Savitri is a 1937 Indian Hindi-language mythological film directed by Franz Osten. It was adapted from a story in the Mahabharata by Niranjan Pal, with dialogues by J. S. Casshyap. The cinematographer was Joseph Wirsching. Saraswati Devi composed the music. According to Garga, Savitri was the "only mythological" produced by Himanshu Rai for Bombay Talkies, who were known for making "realist reform dramas". Ashok Kumar and Devika Rani played the lead roles supported by Maya Devi, Saroj Borkar, Mumtaz Ali, and Sunita Devi.

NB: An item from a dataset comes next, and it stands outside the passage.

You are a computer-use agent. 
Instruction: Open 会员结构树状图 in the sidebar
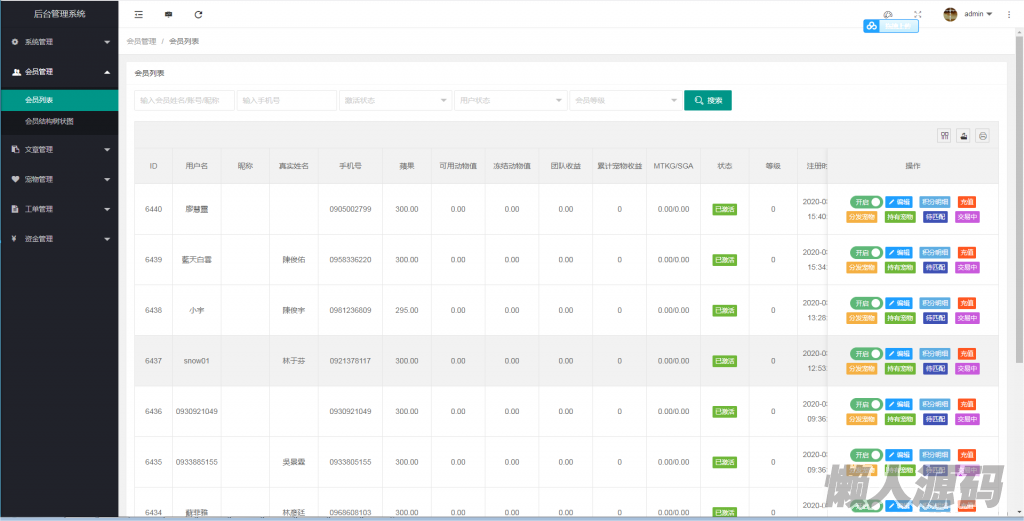(49, 121)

The film is based on an incident from the epic Mahabharata and tells the story of Savitri and Satyavan, played by Devika Rani and Ashok Kumar. Savitri persists in getting the god of death, Yama, to revoke her husband Satyavan's death.

==Plot==
Savitri is born as a boon from the Sun God and thus shares a blood-relation with Karna as a sister, to Ashwapati, the King of Madra and his wife Malawi. Savitri meets and falls in love with Satyavan, the son of the blind King Dumatasena. Dumtasena's minister has taken over his kingdom and exiled the king, who now lives in the forest. When Savitri decides to marry Satyavan, the sage Narada advises against it, as according to the planetary charts, Satyavan will die a year following their marriage. However, Savitri insists on going ahead, ready to take on Yama the God of death. A year later when Savitri sees Yama carrying Satyavan's soul she follows and discourses with him, while continuing her pursuit. Finally, Yama tells her she can ask three boons of him except for Satyavan's life. The boons Savitri asks for are: sight for her father-in-law and restoration of his kingdom, her father should be granted a hundred sons, and last, she be granted a hundred sons. Yama gives in to her request, thereby restoring Satyavan's life. Her father-in-law's sight is restored and he learns of the death of his usurper.

==Cast==
- Devika Rani as Savitri
- Ashok Kumar as Karan
- Kamta Prasad
- Chandraprabha
- Sunita Devi
- Vimala Devi
- Maya Devi
- Sushila
- Aloka
- Madhurika Devi
- Tarabai Solanki
- Kamta Prasad
- Mumtaz Ali
- P. F. Pithawala
- M. Nazir

==Soundtrack==
The music was composed by Saraswati Devi with lyrics by J. S. Casshyap. The singers were Devika Rani, Ashok Kumar, Sushila Bhiwandkar, Chandraprabha, and P. F. Pithawala.

===Songlist===

| # | Title | Singer |
|---|---|---|
| 1 | Uttho Uttho Begi Uttho Sajanwa | Devika Rani |
| 2 | Surya Wahi Chandra Wahi | Ashok Kumar |
| 3 | Koi Aandhi Ko Rok Sake Rok Le | Sushila Bhiwandkar |
| 4 | Surya Kiran Navjivan Laayi | Chandraprabha |
| 5 | Saath Saath Jaayenge | Chandraprabha |
| 6 | Wahan Der Sahi Andher Nahin | P. F. Pithawala |
| 7 | Yo Suno Geet Sangeet Manohar | Ashok Kumar |
| 8 | Devi Devi Sur Nar Muni |  |
| 9 | Dhanya Hua Dhany Hua Tav Kaaran Aaj |  |
| 10 | Jab Koyal Ku Ku Karti Kya Veena Bhi Sur Bharti | Sushila Bhiwandkar |
| 11 | Jal Bharan Aayi Gujariya | Ashok Kumar |
| 12 | Hari Jab Jab Bhagat Par Bheer Padi | P. F. Pithawala |

==Savitri In Indian cinema==
There were about thirty-four versions of the Savitri Satyavan films made. One of the earliest was the film Savitri produced in 1913 by Dadasaheb Phalke. The 1923 version, Savitri also called Satyavan Savitri, was an Italian co-production directed by Giorgio Mannini and J. J. Madan produced by Madan Theatres Ltd. and Cines. Savitri (1933) was the first film produced by East India Film Company. Directed by C. Pullaiah, it received an Honorary Certificate at the Venice Film Festival.